RECORDS SUPPLIED.
━━━━━━━━━━━━━━━━━━━━
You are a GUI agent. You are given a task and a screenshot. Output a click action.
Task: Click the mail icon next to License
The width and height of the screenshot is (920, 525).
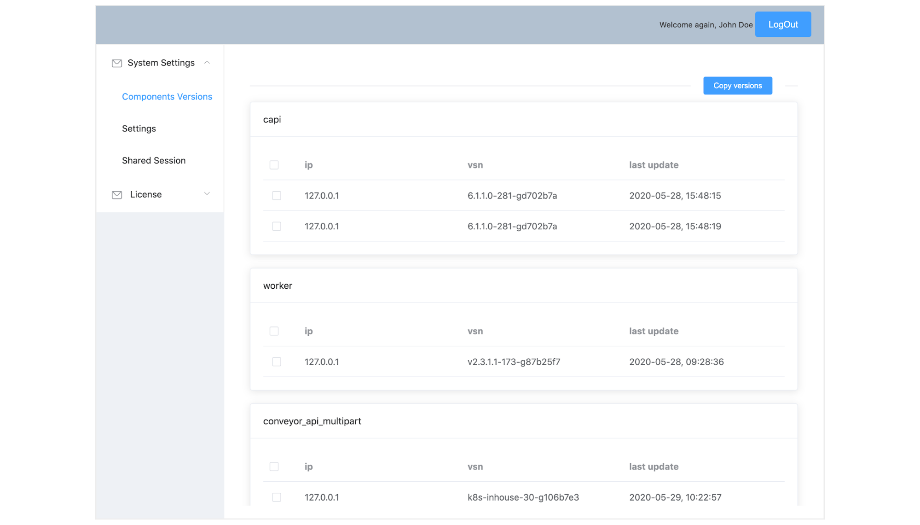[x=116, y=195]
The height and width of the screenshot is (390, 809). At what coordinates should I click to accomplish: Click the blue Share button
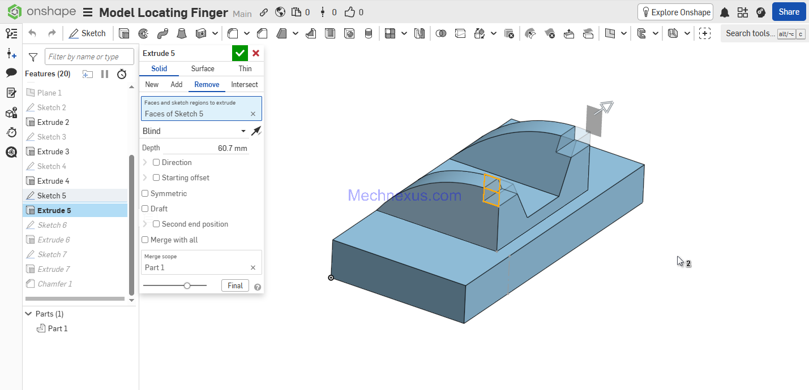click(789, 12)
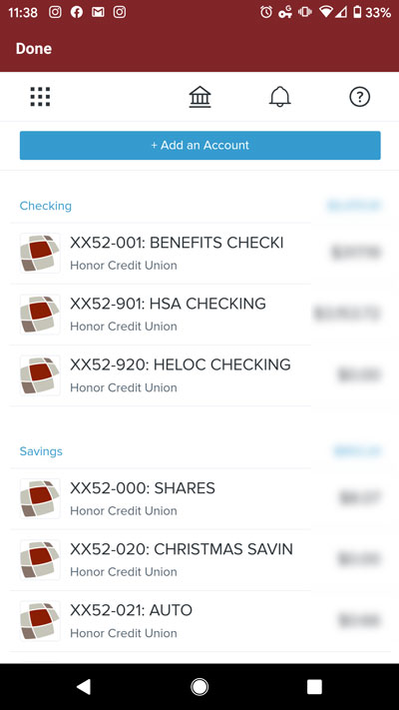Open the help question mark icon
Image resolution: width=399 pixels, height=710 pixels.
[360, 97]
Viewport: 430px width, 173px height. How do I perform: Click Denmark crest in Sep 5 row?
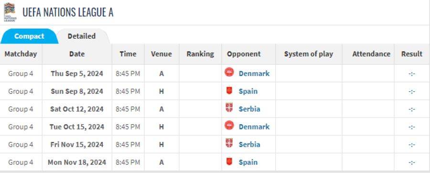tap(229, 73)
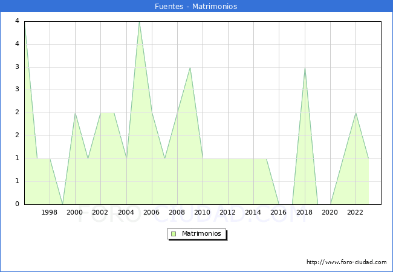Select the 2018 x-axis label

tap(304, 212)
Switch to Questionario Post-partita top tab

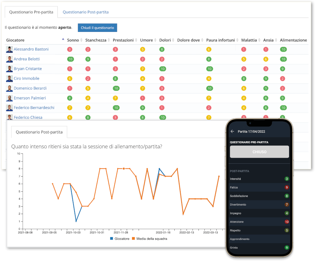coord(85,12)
━━━━━━━━━━━━━━━━━━━━
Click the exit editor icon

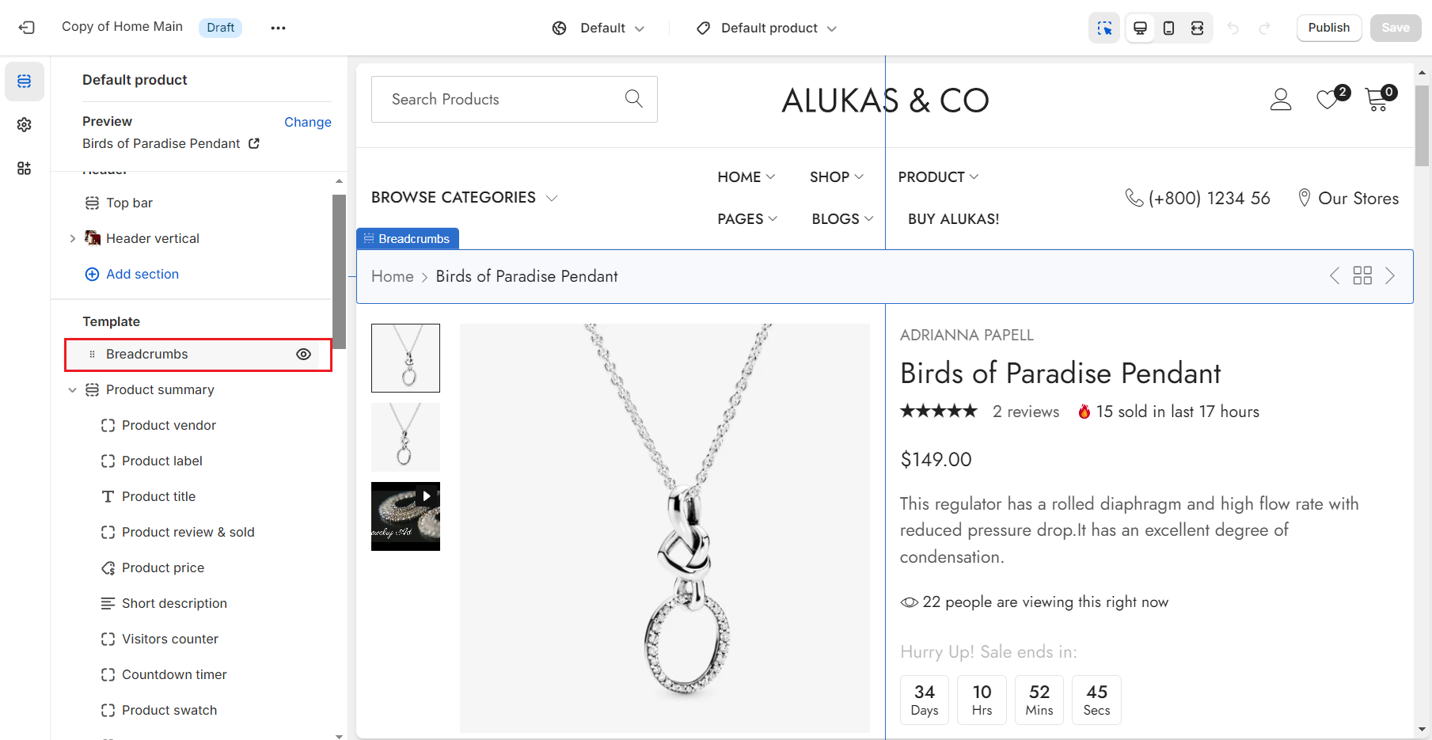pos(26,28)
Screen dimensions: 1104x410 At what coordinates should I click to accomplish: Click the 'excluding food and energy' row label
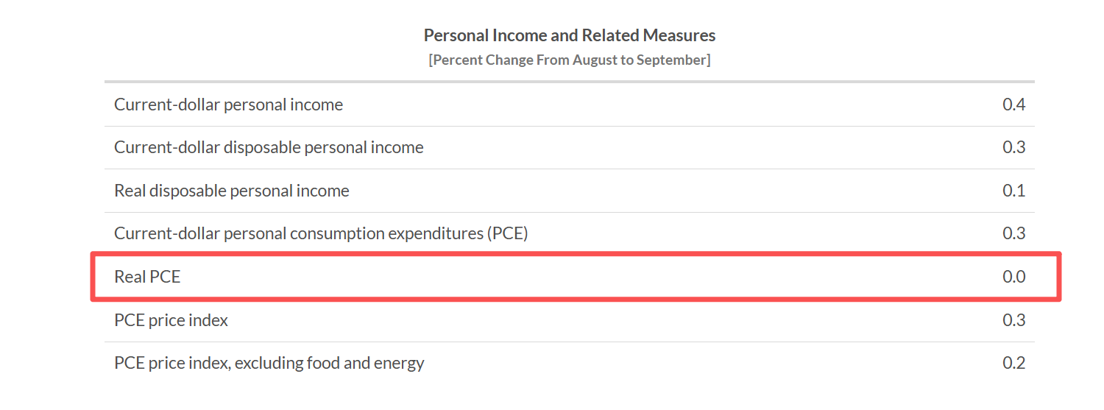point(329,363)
━━━━━━━━━━━━━━━━━━━━
Retype the lines starting with the line containing "Viewport: 430px width, 173px" and going on through the line containing "coord(85,12)", and leave the pictures out of your copy.

REPLY.
Viewport: 430px width, 173px height. How do I perform: Click Denmark crest in Sep 5 row?
tap(229, 73)
Select the 2018 x-axis label

tap(304, 212)
Switch to Questionario Post-partita top tab

coord(85,12)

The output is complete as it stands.